Items from a dataset:
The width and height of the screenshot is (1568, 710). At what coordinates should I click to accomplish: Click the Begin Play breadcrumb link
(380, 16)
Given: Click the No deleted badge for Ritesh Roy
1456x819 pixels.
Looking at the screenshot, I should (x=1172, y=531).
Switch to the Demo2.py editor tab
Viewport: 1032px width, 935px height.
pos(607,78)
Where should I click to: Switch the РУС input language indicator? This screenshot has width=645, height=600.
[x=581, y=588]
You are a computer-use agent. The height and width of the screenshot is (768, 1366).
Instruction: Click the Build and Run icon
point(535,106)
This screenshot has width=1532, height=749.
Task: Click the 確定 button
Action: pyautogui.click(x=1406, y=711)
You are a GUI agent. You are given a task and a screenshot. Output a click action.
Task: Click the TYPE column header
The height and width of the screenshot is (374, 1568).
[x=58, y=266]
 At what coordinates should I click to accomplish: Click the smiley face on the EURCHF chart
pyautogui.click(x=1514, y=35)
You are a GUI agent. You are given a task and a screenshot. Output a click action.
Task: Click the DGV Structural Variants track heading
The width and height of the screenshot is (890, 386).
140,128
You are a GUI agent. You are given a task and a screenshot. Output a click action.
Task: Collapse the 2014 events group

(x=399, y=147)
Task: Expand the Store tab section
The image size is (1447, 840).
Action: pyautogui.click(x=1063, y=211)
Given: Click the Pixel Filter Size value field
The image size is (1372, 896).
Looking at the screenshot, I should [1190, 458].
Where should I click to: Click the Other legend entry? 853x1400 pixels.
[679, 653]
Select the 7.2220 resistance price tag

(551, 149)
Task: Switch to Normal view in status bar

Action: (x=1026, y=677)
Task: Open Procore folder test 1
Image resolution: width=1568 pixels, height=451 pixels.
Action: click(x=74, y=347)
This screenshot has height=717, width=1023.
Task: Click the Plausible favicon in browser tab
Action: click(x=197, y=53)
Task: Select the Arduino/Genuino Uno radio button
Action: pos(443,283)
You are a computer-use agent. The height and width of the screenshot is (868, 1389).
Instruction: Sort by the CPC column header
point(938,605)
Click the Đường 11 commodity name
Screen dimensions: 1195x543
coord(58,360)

• [Exercise description]: Rewrite all of the records above, swapping each "GUI agent" for "desktop assistant" and keeping everything else identical.

• [Complete output]:
The width and height of the screenshot is (1568, 710). At what coordinates should I click to accomplish: Click the Begin Play breadcrumb link
(380, 16)
Given: Click the No deleted badge for Ritesh Roy
1456x819 pixels.
Looking at the screenshot, I should (x=1172, y=531).
Switch to the Demo2.py editor tab
Viewport: 1032px width, 935px height.
pos(607,78)
Where should I click to: Switch the РУС input language indicator? This screenshot has width=645, height=600.
[x=581, y=588]
You are a computer-use agent. The height and width of the screenshot is (768, 1366).
Instruction: Click the Build and Run icon
point(535,106)
This screenshot has width=1532, height=749.
Task: Click the 確定 button
Action: pyautogui.click(x=1406, y=711)
You are a desktop assistant. You are given a task and a screenshot. Output a click action.
Task: Click the TYPE column header
The height and width of the screenshot is (374, 1568).
[x=58, y=266]
 At what coordinates should I click to accomplish: Click the smiley face on the EURCHF chart
pyautogui.click(x=1514, y=35)
You are a desktop assistant. You are given a task and a screenshot. Output a click action.
Task: Click the DGV Structural Variants track heading
The width and height of the screenshot is (890, 386).
140,128
You are a desktop assistant. You are given a task and a screenshot. Output a click action.
Task: Collapse the 2014 events group

(x=399, y=147)
Task: Expand the Store tab section
The image size is (1447, 840).
Action: pyautogui.click(x=1063, y=211)
Given: Click the Pixel Filter Size value field
The image size is (1372, 896).
Looking at the screenshot, I should [1190, 458].
Where should I click to: Click the Other legend entry? 853x1400 pixels.
[679, 653]
Select the 7.2220 resistance price tag

(551, 149)
Task: Switch to Normal view in status bar

Action: (x=1026, y=677)
Task: Open Procore folder test 1
Image resolution: width=1568 pixels, height=451 pixels.
Action: click(x=74, y=347)
This screenshot has height=717, width=1023.
Task: Click the Plausible favicon in browser tab
Action: click(x=197, y=53)
Task: Select the Arduino/Genuino Uno radio button
Action: pos(443,283)
You are a computer-use agent. The height and width of the screenshot is (868, 1389).
Instruction: Sort by the CPC column header
point(938,605)
Click the Đường 11 commodity name
Screen dimensions: 1195x543
coord(58,360)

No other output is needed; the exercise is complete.